This talk is useful to anyone who wants to make large scientific datasets publicly available via the cloud. You will learn how to use VirtualiZarr and Icechunk to create a virtual Zarr datacube, using the [C]Worthy Ocean Alkalinity Enhancement Efficiency Map [2] dataset as an example. This dataset consists of ~50TB of data spread across ~500,000 netCDF files, so virtualizing it requires complicated array manipulations, and using serverless frameworks to generate references to many files at scale. Nevertheless, VirtualiZarr’s xarray-compatible API makes this possible in essentially just 3 lines of code.

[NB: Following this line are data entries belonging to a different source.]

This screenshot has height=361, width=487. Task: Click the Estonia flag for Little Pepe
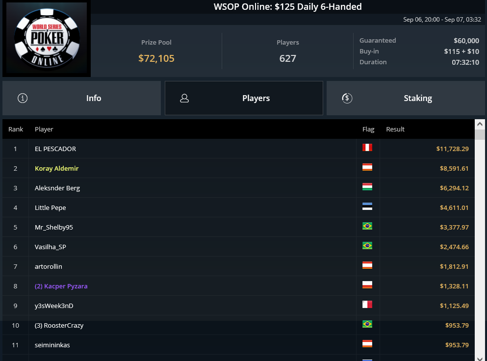367,206
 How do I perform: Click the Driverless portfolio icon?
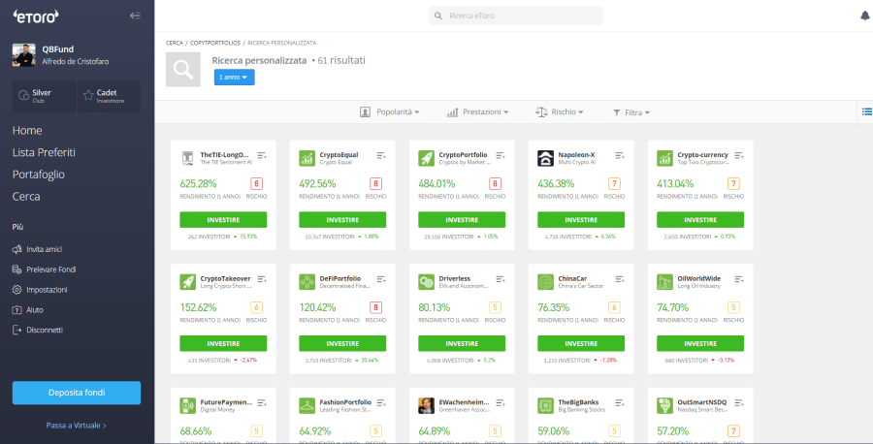427,281
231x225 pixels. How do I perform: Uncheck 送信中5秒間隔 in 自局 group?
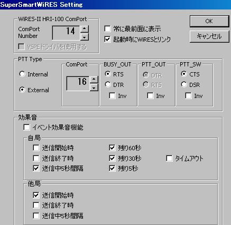click(x=36, y=169)
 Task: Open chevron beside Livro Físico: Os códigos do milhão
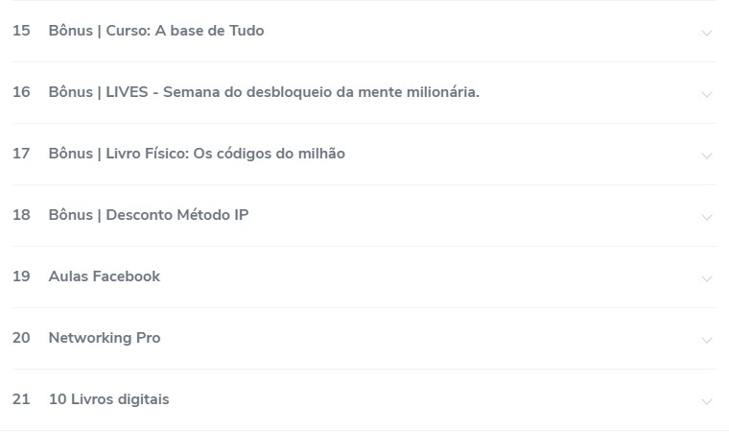pos(707,156)
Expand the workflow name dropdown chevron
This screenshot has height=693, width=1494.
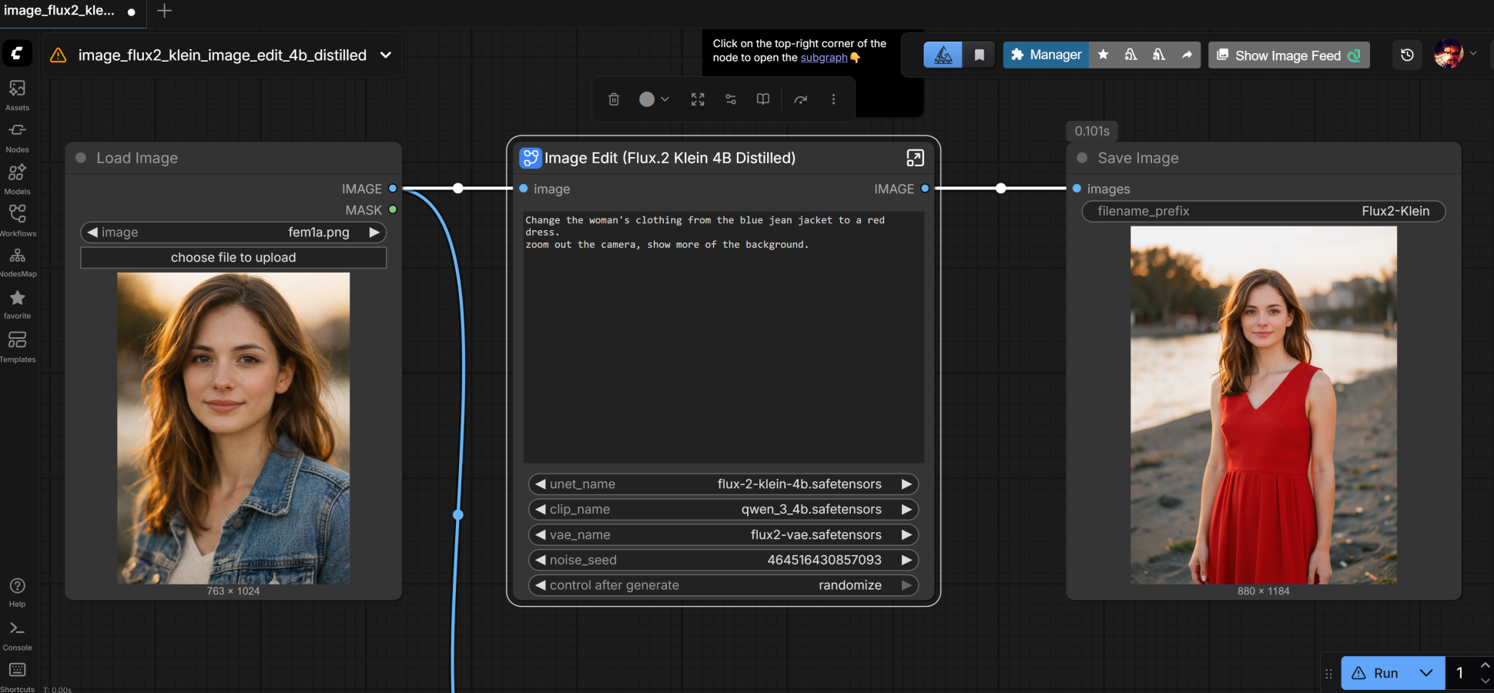point(386,55)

[1] https://github.com/zarr-developers/VirtualiZarr
[2] https://carbonplan.org/research/oae-efficiency-explainer
Tom Nicholas is a core developer of Xarray, and the original author of xarray.DataTree. He has made numerous contributions throughout the Pangeo stack, including to VirtualiZarr, Cubed, xGCM, and pint-xarray. He currently works on the open-source Pangeo stack full-time at Earthmover. Prior to that he worked at a non-profit on open-source tools for monitoring carbon dioxide removal, and as a Research Software Engineer in Ryan Abernathey's Climate Data Science Lab at Columbia University. He first started using the open-source scientific python stack during his PhD, when he was studying plasma turbulence in nuclear fusion reactors. He has delivered many Xarray tutorials, including at SciPy 2022, 2023, and 2024.